11.5.17

Viandantes apaixonados pela arte.

O trânsito está caótico. Mais à frente um carro todo simpático, pintado de um amarelo sereno, “decidiu” invadir uma propriedade privada. Muro ao chão. Murro no coração. Imagino a tensão. Vejo uma senhora em aflição. Gente a assistir. Ansiosos e com a eloquência nas mãos. Os meios de socorro já lá estão. O trânsito está caótico. Quase parado. Brinco com os dedos no volante. Faço retratos mentais do que tenho para fazer. Começo a acreditar que vou chegar fora de horas. E não vou perdoar. Não consigo funcionar de outra maneira. O relógio no pulso de sempre, o direito, alerta para os minutos a escassear. O carro também não deixa passar. Toca o telemóvel e hesito. Acabo por atender. Falam do banco, mais assuntos pendentes e questionário de qualidade. Volta o rádio a tocar. Raramente mudo a estação que escuto. Servem-me jazz. E nunca digo que não. É uma paixão antiga. Antes mesmo de ter conhecido a M. Bem, muito antes. A M. entrou na minha vida já a adolescência corria a bom ritmo. Ela era morena, de olhos claros. Tinha um cabelo bonito, longo. Era, na altura, uma artista de jazz em potência. Confirma-se hoje, artista de excelência. Tinha um jeito doce, meigo e bastante reservado. Nitidamente tímida. E não perdia nada, só lhe acrescentava charme. Andava, sempre que possível, com o instrumento. Ou eram as aulas ou os ensaios. Ou os tempos vazios ou a vontade simples. Com ela tomei conhecimento de mais aspectos deste género musical. E outras tantas partilhas que só nos fizeram crescer. Enquanto gente em formação interior, cívica e artisticamente. Era francamente bom. Acabámos por seguir caminhos diferentes.
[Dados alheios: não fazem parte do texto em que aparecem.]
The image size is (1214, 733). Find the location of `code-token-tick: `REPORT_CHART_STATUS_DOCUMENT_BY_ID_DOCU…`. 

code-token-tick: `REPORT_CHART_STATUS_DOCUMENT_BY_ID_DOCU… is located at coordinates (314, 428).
Nada beliscados, mas com fraca força para dar continuidade a uma relação de convivência próxima. Até porque ela foi viver para outro país. E os trejeitos da vida não têm de ter sempre uma justificação. Ou a justificação que pretendemos. A M. continua sóbria e apaixonada pela arte. O eterno caminho da salvação. Acredito e lembro sempre que posso. Por maior que pareça o caos, se amares a arte, tens o destino beneficamente traçado.